University News | January 16, 2024
Dr. William S. Clark was the first Vice-President of Sapporo Agricultural College (the predecessor to Hokkaido University). Among many of his contributions, Clark is particularly noted for having pioneered agricultural development at Hokkaido through formal education. On December 16, 2023, Clark’s great-great-grandson, Dr. Caleb Kimball King, paid a visit to the place that his ancestor helped establish almost 150 years ago.
“Be Ambitious!” is a phrase famously attributed to Clark that still echoes throughout the University. For King, “What is important is not to be ambitious but what you are ambitious about.”
Coming from a long line of a family of academics, King takes on a slightly different approach of what it is like to be a member of academia. He said that he wanted to do something more practical that can help others. Motivated by this, he learned civil and environmental engineering at Massachusetts Institute of Technology in addition to studying medicine at Harvard Medical School.

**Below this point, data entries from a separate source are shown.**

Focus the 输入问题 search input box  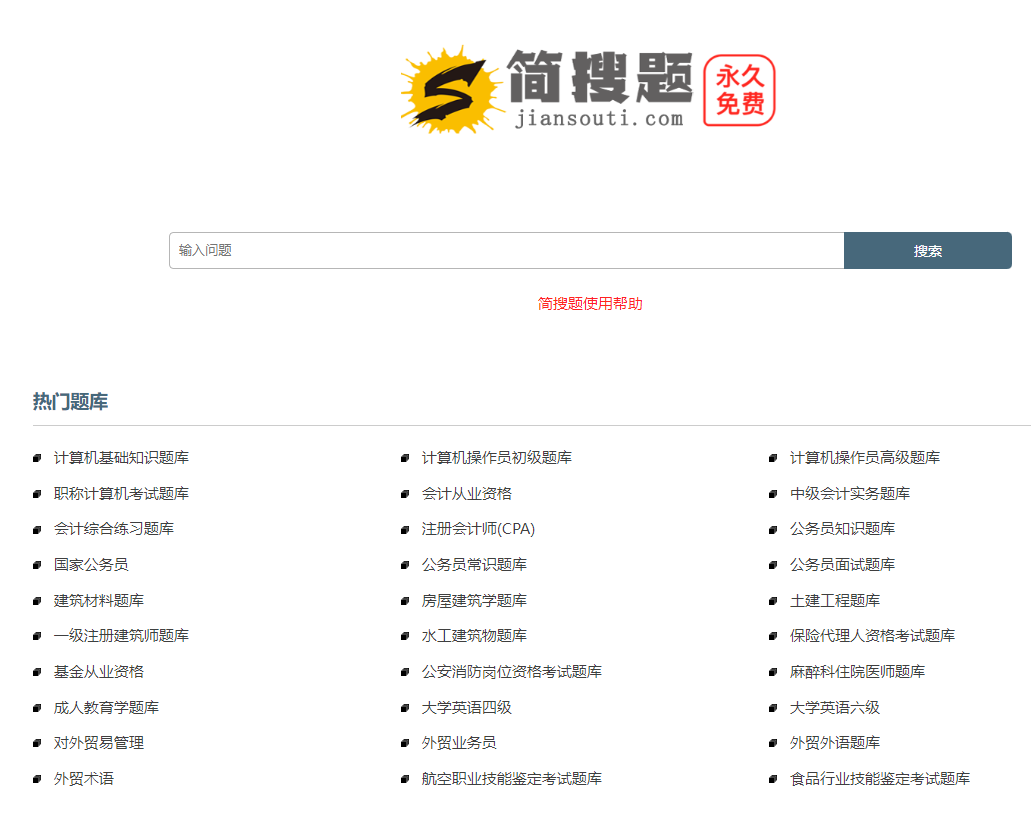[x=506, y=250]
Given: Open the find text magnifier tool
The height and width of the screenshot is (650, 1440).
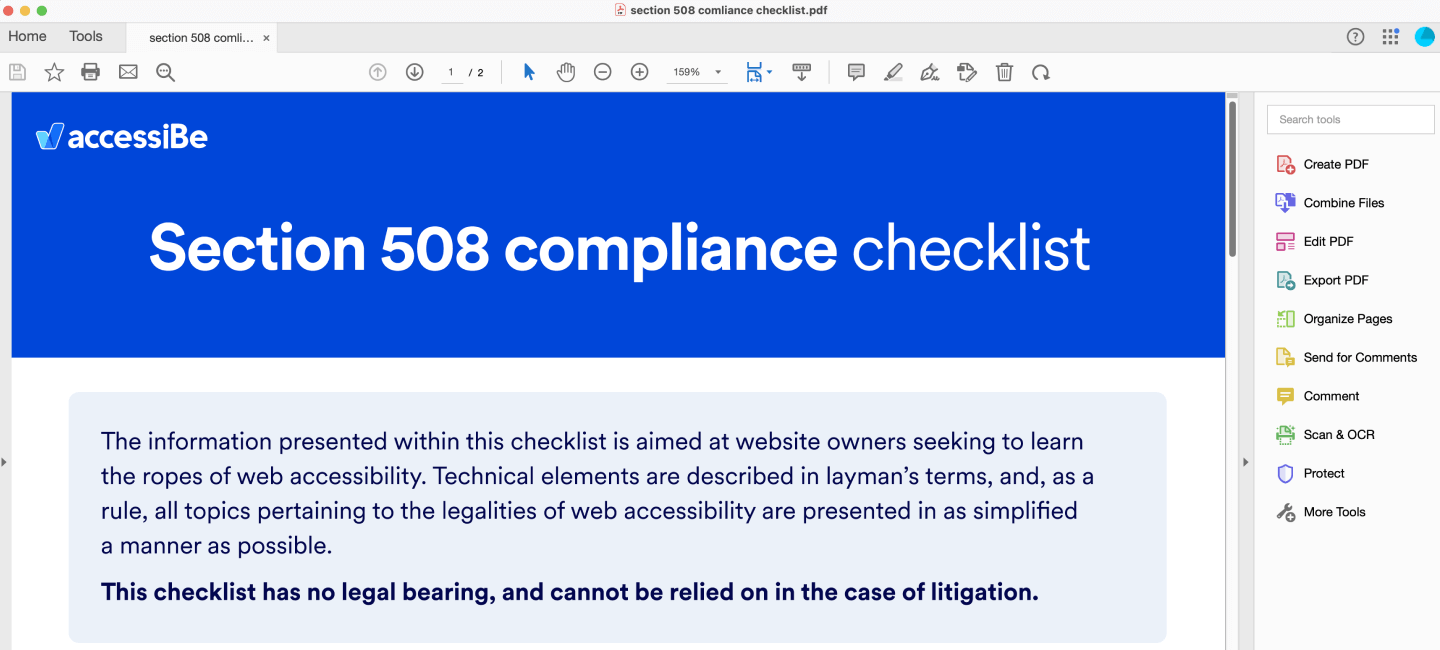Looking at the screenshot, I should click(165, 72).
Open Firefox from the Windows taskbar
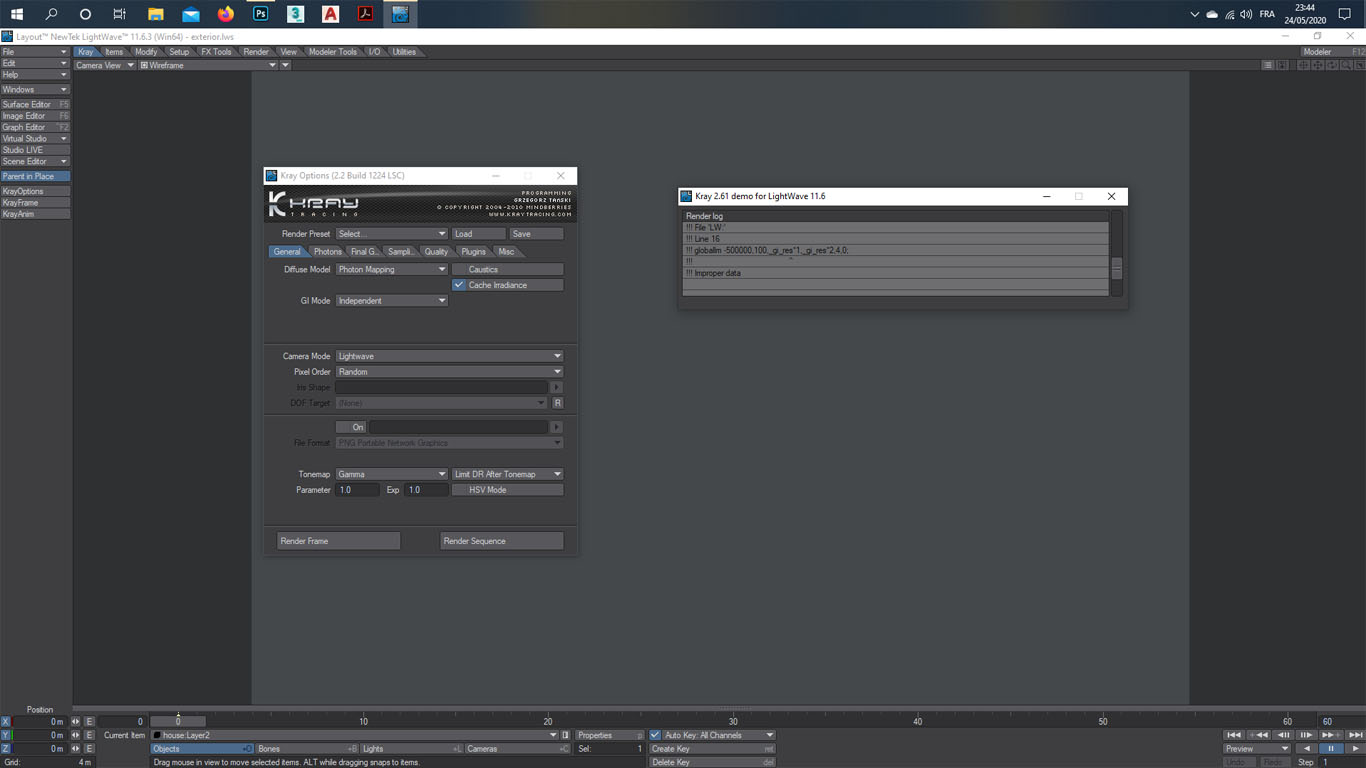1366x768 pixels. [226, 14]
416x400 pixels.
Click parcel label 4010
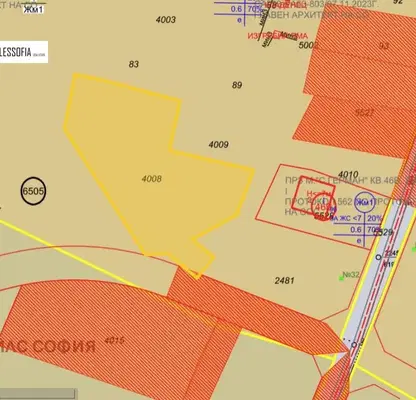click(x=348, y=174)
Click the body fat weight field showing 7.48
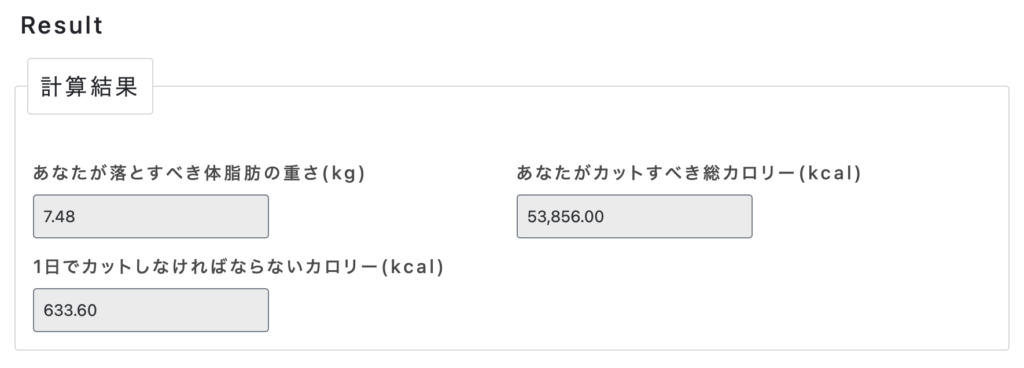The width and height of the screenshot is (1024, 368). click(151, 216)
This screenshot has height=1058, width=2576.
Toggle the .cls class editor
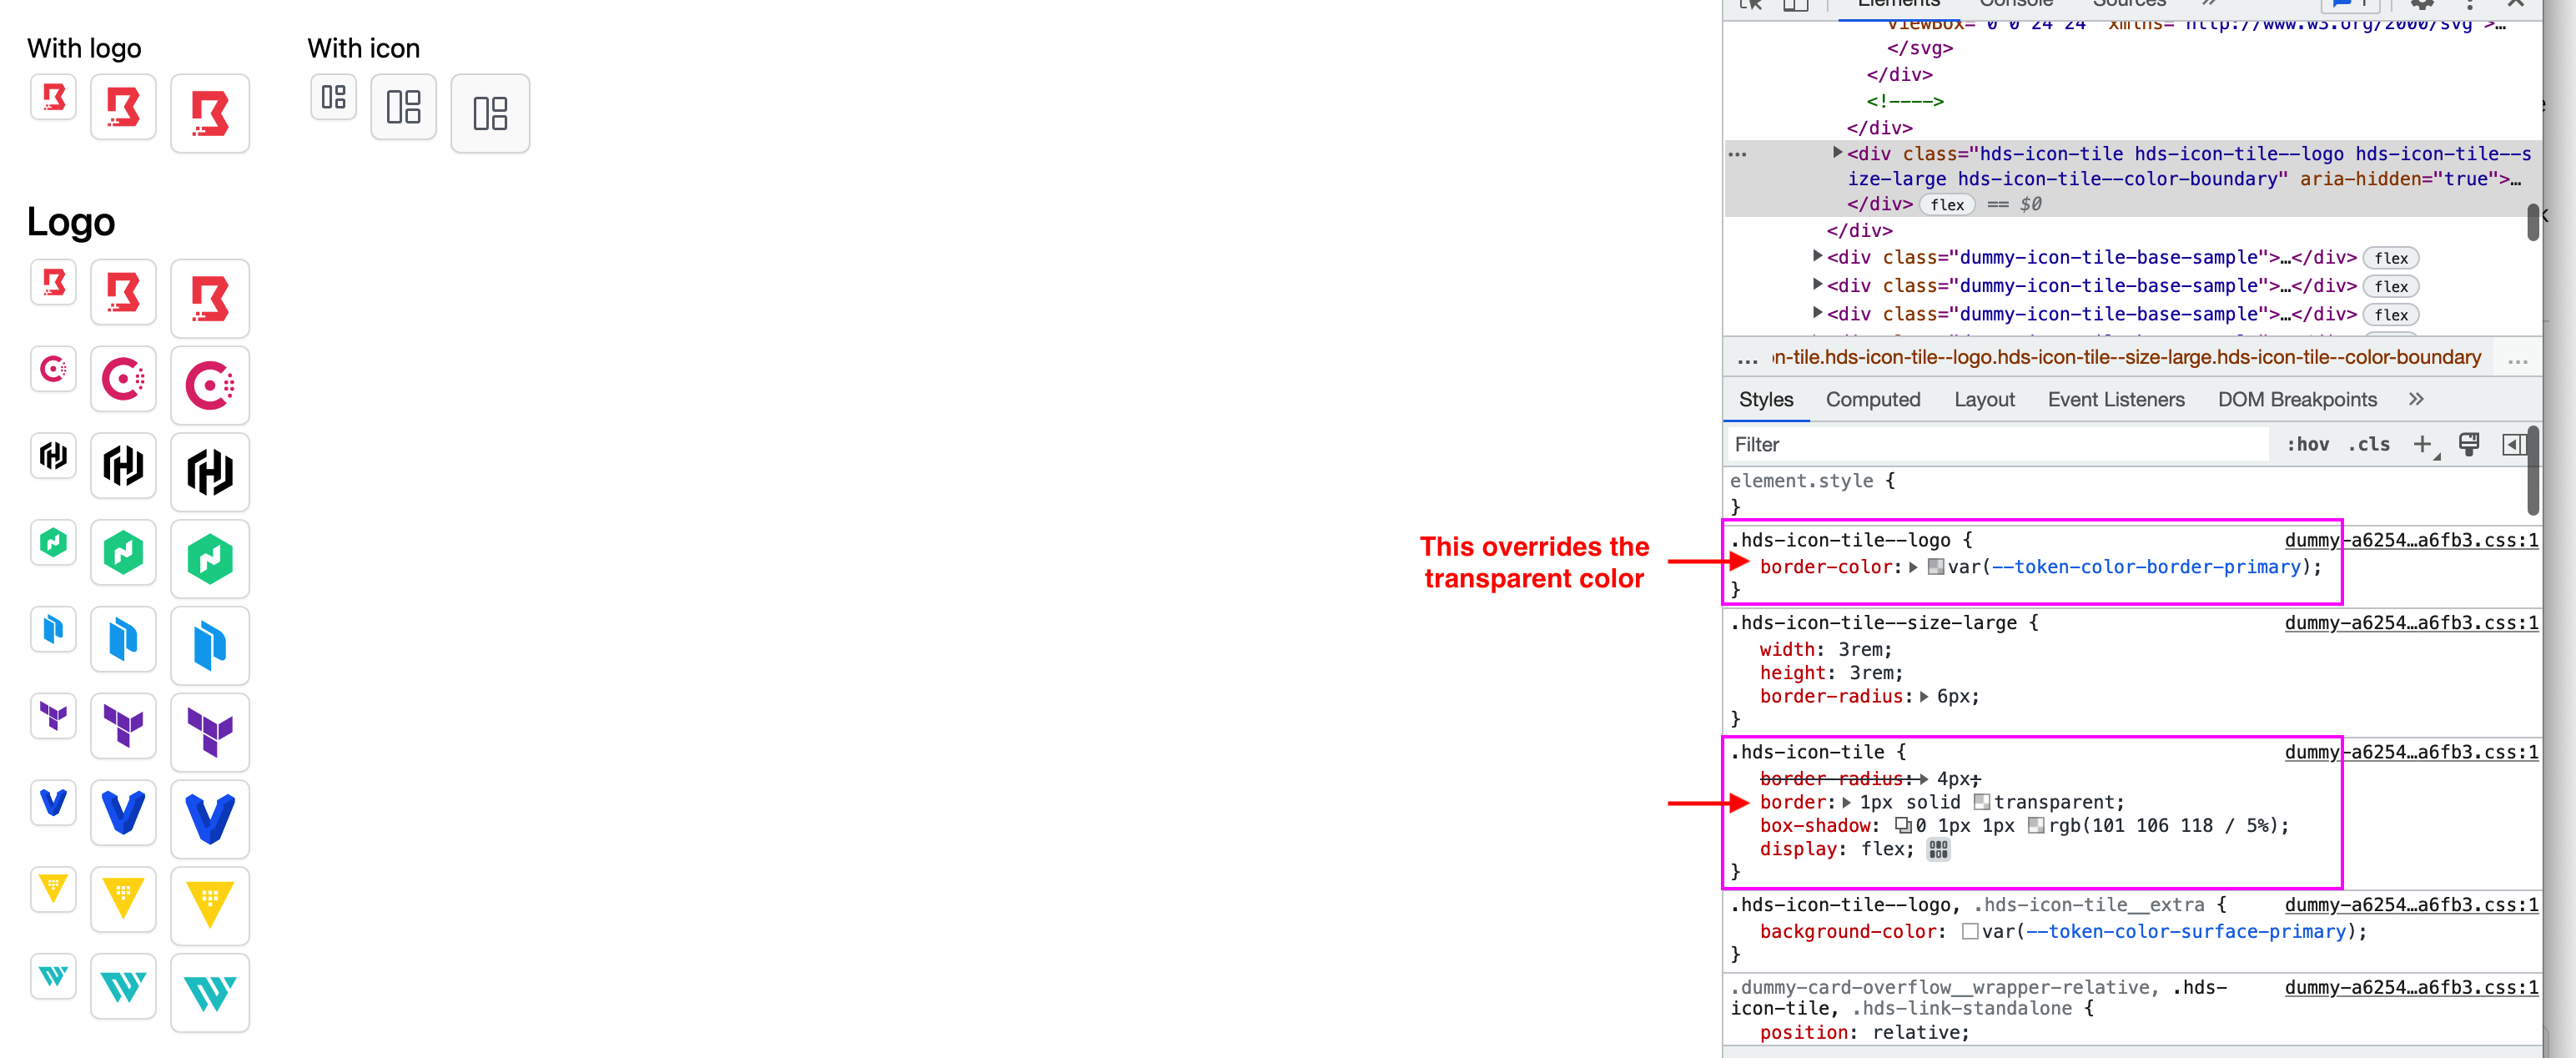[x=2369, y=444]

He spent 16 years living in Rwanda with his family. They helped develop and establish systems that can help the local hospitals, especially those that were destroyed during the Rwandan genocide. His holistic approach in problem-solving as a medical doctor, an engineer, and an entrepreneur led to his current position as the Executive Director of the Institute for Convergent Science at University of North Carolina (UNC) at Chapel Hill.
This visit marks his first time to both Hokkaido and Japan. His visit to Hokkaido University was accompanied by Ms. Misako Kaji, a former classmate in Oxford University. Executive Vice President Atsushi Yokota, representing Hokkaido University, greeted the guests and gave the general introduction on Hokkaido University. Upon learning about Hokkaido University’s “Frontier Spirit,” King remarked that such an aspect was very characteristic of Clark.
“The Frontier Spirit is indeed very much like Clark. Atypical for a man of his time, Clark also had gone to Germany for his PhD studies. I believe that returning to the US must have been hard for him upon having seen the other parts of the world, including Japan,” said King.
After exchanging stories of Clark and of respective universities, together with Hokkaido University representatives, King and Kaji learned further about William S. Clark’s involvement in shaping the current Hokkaido University and his ever-lasting influence.
From his visits to Hokkaido University Archive and Hokkaido University Museum, King claimed that he was very impressed by the University’s preservation of its history. He said, “People tend to only look ahead, towards the future. I think people can also move forward by learning from the past. We should know about our heritage.”
From this encounter, Dr. King also mentioned how he hopes for a collaboration between Hokkaido University and UNC. “I always admire Japan’s view that whatever they develop may help people to achieve sustainable developments. We might learn some things from Hokkaido University to understand more about impact-making. I look forward to future collaborations.”